A protective measurement of A then yields

$$\begin{aligned} \langle A\rangle = {1\over {v_n}} \int _{V_n}|\psi (x)|^2 dv, \end{aligned}$$
(8)

which is the average of the density \(\rho (x) = |\psi (x)|^2\) over the small region \(V_n\). Similarly, we can measure another observable \(B ={\hbar \over {2mi}} (A\nabla + \nabla A)\). The measurement yields

$$\begin{aligned} \langle B\rangle ={1\over {v_n}} \int _{V_n}{\hbar \over {2mi}}(\psi ^* \nabla \psi - \psi \nabla \psi ^* )dv = {1\over {v_n}} \int _{V_n}j(x)dv. \end{aligned}$$
(9)

This is the average value of the current density j(x) in the region \(V_n\). Then when \(v_n \rightarrow 0\) and after performing measurements in sufficiently many regions \(V_n\) we can measure \(\rho (x)\) and j(x) everywhere in space. When assuming the psi-ontic view [19], \(\rho (x)\) and \(\mathbf {j}(x)\), when multiplied by the mass and charge of the system, can be explained as the mass and charge density and current density [20],Footnote 7 and the continuity equation can also be explained as the local form of the conservation law for mass and charge.

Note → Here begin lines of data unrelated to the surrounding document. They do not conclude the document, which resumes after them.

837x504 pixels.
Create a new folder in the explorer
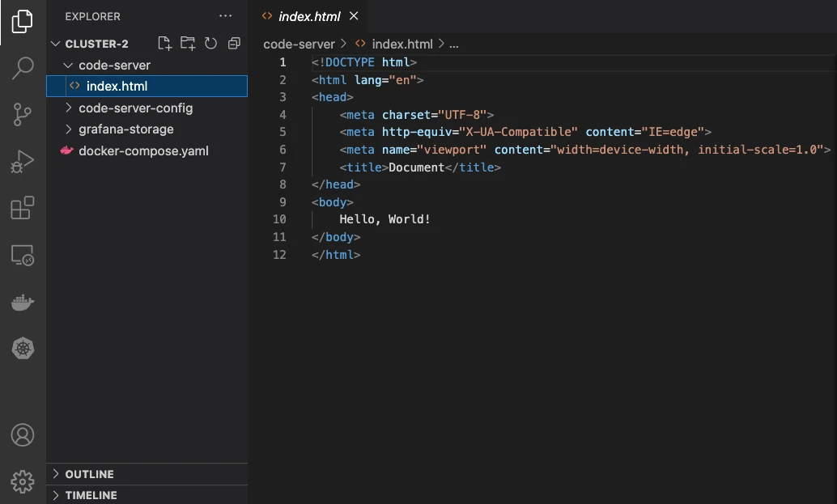tap(187, 43)
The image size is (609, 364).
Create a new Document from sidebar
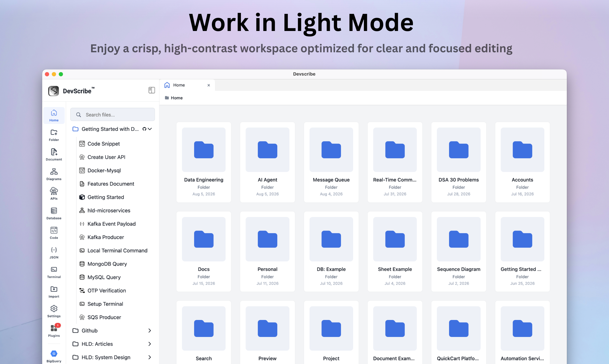tap(54, 155)
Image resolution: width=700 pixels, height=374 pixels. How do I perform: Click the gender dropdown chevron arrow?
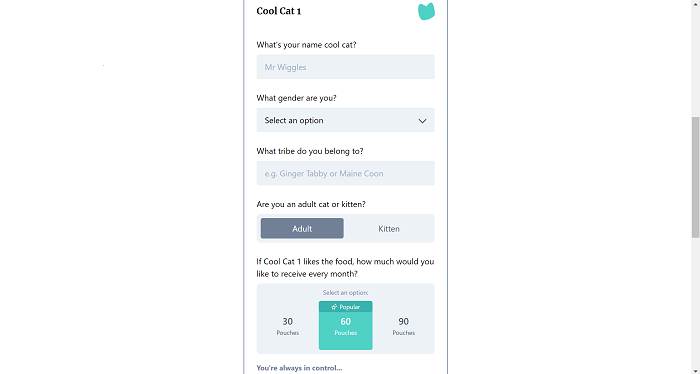(422, 121)
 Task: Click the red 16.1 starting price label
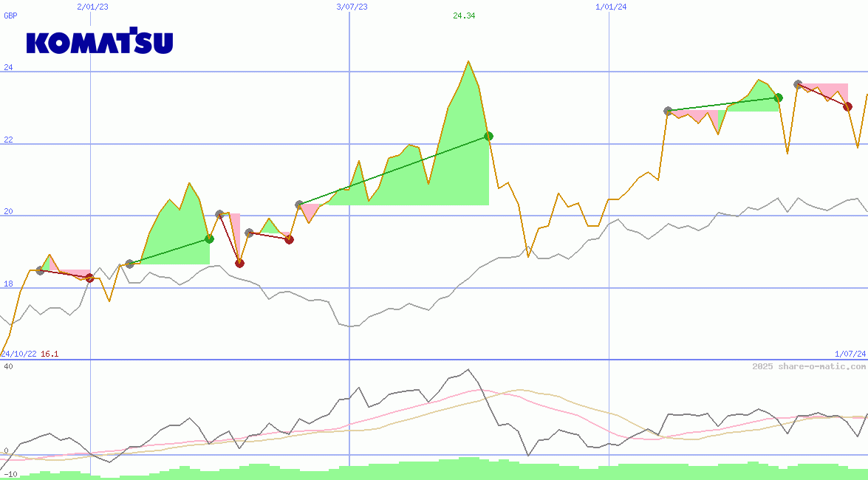point(49,354)
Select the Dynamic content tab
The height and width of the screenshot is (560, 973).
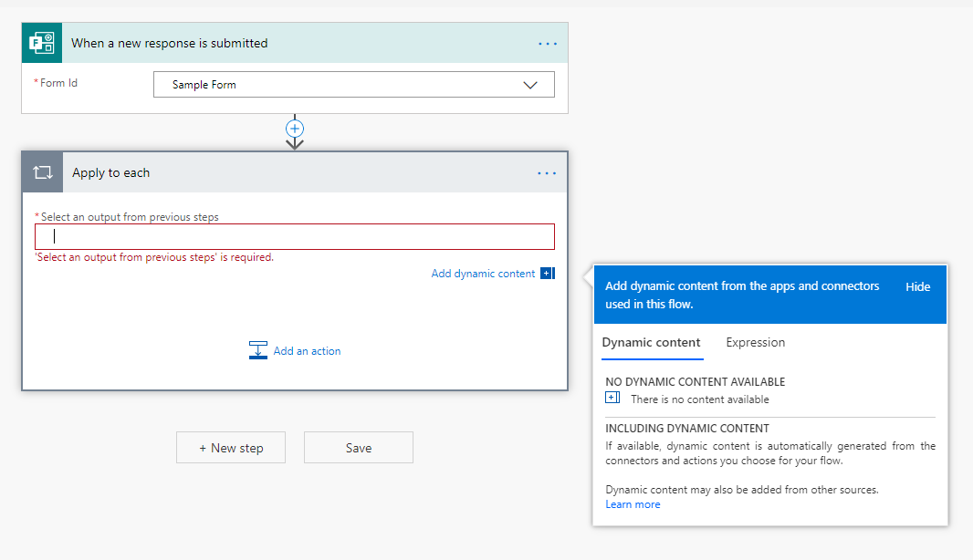coord(651,343)
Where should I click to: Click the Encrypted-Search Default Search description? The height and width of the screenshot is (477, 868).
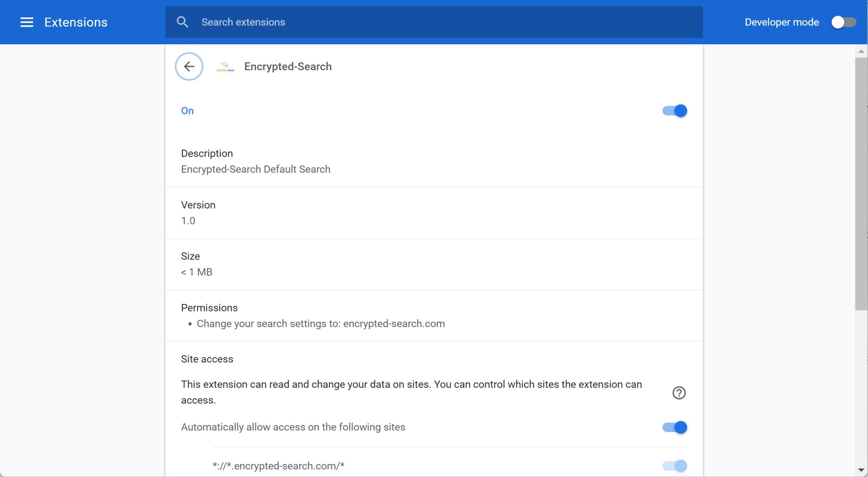click(x=255, y=169)
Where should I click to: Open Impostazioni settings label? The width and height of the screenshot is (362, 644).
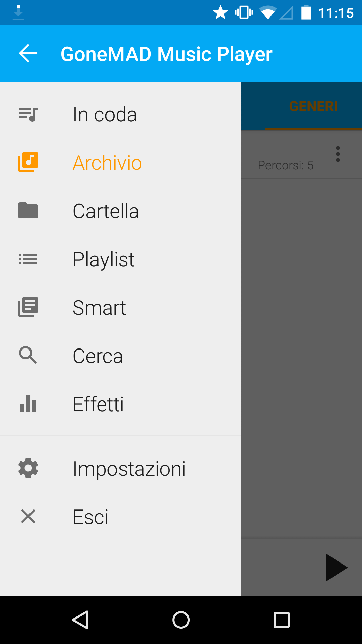129,469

This may provide further support for the validity of the continuity equation.

4 Conclusion

In this paper, I have argued that the standard account of time reversal in quantum mechanics can be derived based on the assumption that the probability current is reversed by the time reversal transformation. Moreover, this assumption is justified and the meaning of time reversal is clarified by analyzing the relationship between the rates of change and the instantaneous quantities which determine them. This analysis provides a new solution to the puzzle of time reversal in quantum mechanics. It remains to be seen whether this solution is fully satisfying and whether there are other better and complete solutions.